## Tuning 3P Model with Random Search

In [4]:
import os
import numpy as np
import matplotlib.pyplot as plt
plt.rcParams.update({'font.size': 20})

# Keras-related modules
import tensorflow as tf
from tensorflow import keras
from keras import layers
import keras_tuner as kt
from keras_tuner import HyperModel
from sklearn.model_selection import train_test_split

### 1. Load data from file and prepare to be used for tuning

Load the EoS and the $M-R$ curves from processed 3P data files. Next, normalize the data and perform a train-test split as 80-20.

In [2]:
# Load the un-normalized data
X = np.loadtxt('../data/pars.txt')
Y = np.loadtxt('../data/wgt.txt')

# Normalize the data
x = (X - np.min(X)) / (np.max(X) - np.min(X))
y = (Y - np.min(Y)) / (np.max(Y) - np.min(Y))

print("dim(Y) =", y.shape[0])
print("dim(X) =", x.shape[0], "x", x.shape[1])

# Perform train-test split as 80-20
x_tr, x_ts, y_tr, y_ts = train_test_split(x, y, test_size=0.2, shuffle=True, random_state=41)

dim(Y) = 4842
dim(X) = 4842 x 91


### 2. Construct the search space

We seek to find the values of hyperparameters that optimizes the DNN for performance and accuracy. The choices of hyperparameters include number of layers, number of neurons/units in each layer, the activation functions on the inner layers and the output layer. 

Even with less number of hyperparameters, the search space can be large and the process may take a while to complete, depending on their ranges we choose. Therefore, to expedite the tuning, we fix some hyperparameters and search over the others.

In [10]:
# Define the search space
class RegressionHyperModel(HyperModel):
    def __init__(self, input_shape):
        self.input_shape = input_shape    
        
    def build(self, hp):
        model = keras.Sequential()
        # Tune the number of layers (4-6 max)
        for i in range(hp.Int('num_layers', 1, 6)):
            model.add(
                layers.Dense(
                    # Tune number of units separately
                    units=hp.Int(f"units_{i}", min_value=182, max_value=728, step=91),
                    activation='relu'
                )
            )
        model.add(layers.Dense(1, activation='linear'))
        model.compile(loss='mean_squared_error', optimizer='adam')
        return model

In [11]:
# Initialize the input shape
input_shape = (x_tr.shape[1],)
hypermodel = RegressionHyperModel(input_shape)
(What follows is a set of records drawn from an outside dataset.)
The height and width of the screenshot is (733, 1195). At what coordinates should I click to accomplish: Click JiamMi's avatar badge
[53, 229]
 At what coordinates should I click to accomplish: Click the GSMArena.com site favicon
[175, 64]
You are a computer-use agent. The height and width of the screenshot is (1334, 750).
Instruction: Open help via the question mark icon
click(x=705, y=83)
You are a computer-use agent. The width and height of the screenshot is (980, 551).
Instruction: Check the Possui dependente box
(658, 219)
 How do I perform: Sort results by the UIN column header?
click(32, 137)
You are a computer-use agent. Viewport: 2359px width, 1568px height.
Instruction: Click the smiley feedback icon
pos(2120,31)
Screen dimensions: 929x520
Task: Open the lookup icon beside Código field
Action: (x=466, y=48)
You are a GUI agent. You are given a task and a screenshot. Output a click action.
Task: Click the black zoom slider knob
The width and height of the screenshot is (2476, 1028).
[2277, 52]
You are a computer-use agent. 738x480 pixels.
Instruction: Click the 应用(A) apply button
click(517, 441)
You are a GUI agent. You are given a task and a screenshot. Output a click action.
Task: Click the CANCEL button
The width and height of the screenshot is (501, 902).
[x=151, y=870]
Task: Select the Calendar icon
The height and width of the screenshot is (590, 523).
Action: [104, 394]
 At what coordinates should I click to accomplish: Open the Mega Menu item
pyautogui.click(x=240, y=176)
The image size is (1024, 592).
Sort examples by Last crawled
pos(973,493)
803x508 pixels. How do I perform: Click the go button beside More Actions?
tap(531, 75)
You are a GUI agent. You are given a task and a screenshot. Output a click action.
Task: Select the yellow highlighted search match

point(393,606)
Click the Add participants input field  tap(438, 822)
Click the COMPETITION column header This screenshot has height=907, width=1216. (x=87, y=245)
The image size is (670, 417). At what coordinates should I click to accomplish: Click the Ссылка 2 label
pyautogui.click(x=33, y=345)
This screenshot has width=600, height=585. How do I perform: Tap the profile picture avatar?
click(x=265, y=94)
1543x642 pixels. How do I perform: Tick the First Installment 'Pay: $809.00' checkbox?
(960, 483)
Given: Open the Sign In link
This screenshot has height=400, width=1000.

### 3. Initialize search parameters

Set values of search parameters and create an early-stopping callback. 

In [12]:
# Initialize the search
tuner = kt.RandomSearch(
    hypermodel,                # Pass the hypermodel object
    objective='val_loss',      # Quantity to monitor during tuning
    seed=42,                   # Set reproducibility of randomness
    max_trials=100,            # Max number of trials with different hyperparameters 
                               # 6!=720<1000, 6^4=1296>1000
    executions_per_trial=1,    # Number of repeated trials with same hyperparameters
    directory="random_search", # Set directory to store search results
    project_name="np",         # Set the subdirectory name
    overwrite=True             # Choose if previous search results should be ignored
)
# Set up callback for early stopping 
stop_early = tf.keras.callbacks.EarlyStopping(monitor='loss', min_delta=1.0e-6, patience=10)

# Print the summary of search space
tuner.search_space_summary()

Search space summary
Default search space size: 2
num_layers (Int)
{'default': None, 'conditions': [], 'min_value': 1, 'max_value': 6, 'step': 1, 'sampling': 'linear'}
units_0 (Int)
{'default': None, 'conditions': [], 'min_value': 182, 'max_value': 728, 'step': 91, 'sampling': 'linear'}


Now begin tuning the network.

In [13]:
tuner.search(x_tr, y_tr, batch_size=64, epochs=1000, validation_data=(x_ts, y_ts), \
                callbacks=[stop_early], verbose=2)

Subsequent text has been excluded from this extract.